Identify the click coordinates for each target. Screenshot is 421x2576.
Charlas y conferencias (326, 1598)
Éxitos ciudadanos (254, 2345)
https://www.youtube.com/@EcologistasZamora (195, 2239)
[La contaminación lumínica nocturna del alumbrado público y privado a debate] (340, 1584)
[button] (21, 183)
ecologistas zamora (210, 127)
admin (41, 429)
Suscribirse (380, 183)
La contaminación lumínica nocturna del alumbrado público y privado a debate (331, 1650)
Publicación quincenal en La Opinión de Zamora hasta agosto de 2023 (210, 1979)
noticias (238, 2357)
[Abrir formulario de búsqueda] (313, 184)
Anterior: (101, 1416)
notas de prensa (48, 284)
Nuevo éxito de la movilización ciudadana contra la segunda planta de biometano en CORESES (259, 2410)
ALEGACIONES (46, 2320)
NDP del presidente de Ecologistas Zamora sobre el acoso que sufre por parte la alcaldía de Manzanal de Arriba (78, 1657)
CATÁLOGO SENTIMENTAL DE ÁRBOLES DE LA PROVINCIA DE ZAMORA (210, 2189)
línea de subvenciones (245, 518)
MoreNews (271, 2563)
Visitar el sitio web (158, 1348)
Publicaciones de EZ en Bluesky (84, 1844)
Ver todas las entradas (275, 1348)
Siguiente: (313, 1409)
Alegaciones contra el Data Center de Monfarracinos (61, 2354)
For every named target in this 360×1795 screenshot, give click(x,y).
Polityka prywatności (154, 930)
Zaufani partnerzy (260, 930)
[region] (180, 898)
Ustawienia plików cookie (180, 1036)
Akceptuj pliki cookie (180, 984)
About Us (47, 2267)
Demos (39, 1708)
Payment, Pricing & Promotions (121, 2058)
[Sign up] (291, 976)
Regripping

== == ==

● Task instructions
An exact copy of all the material is what is needed.

● Solved problem
Identify the click coordinates for each target. Screenshot is 421x2576.
Charlas y conferencias (326, 1598)
Éxitos ciudadanos (254, 2345)
https://www.youtube.com/@EcologistasZamora (195, 2239)
[La contaminación lumínica nocturna del alumbrado público y privado a debate] (340, 1584)
[button] (21, 183)
ecologistas zamora (210, 127)
admin (41, 429)
Suscribirse (380, 183)
La contaminación lumínica nocturna del alumbrado público y privado a debate (331, 1650)
Publicación quincenal en La Opinión de Zamora hasta agosto de 2023 (210, 1979)
noticias (238, 2357)
[Abrir formulario de búsqueda] (313, 184)
Anterior: (101, 1416)
notas de prensa (48, 284)
Nuevo éxito de la movilización ciudadana contra la segunda planta de biometano en CORESES (259, 2410)
ALEGACIONES (46, 2320)
NDP del presidente de Ecologistas Zamora sobre el acoso que sufre por parte la alcaldía de Manzanal de Arriba (78, 1657)
CATÁLOGO SENTIMENTAL DE ÁRBOLES DE LA PROVINCIA DE ZAMORA (210, 2189)
línea de subvenciones (245, 518)
MoreNews (271, 2563)
Visitar el sitio web (158, 1348)
Publicaciones de EZ en Bluesky (84, 1844)
Ver todas las entradas (275, 1348)
Siguiente: (313, 1409)
Alegaciones contra el Data Center de Monfarracinos (61, 2354)
For every named target in this 360×1795 screenshot, give click(x,y).
Polityka prywatności (154, 930)
Zaufani partnerzy (260, 930)
[region] (180, 898)
Ustawienia plików cookie (180, 1036)
Akceptuj pliki cookie (180, 984)
About Us (47, 2267)
Demos (39, 1708)
Payment, Pricing & Promotions (121, 2058)
[Sign up] (291, 976)
Regripping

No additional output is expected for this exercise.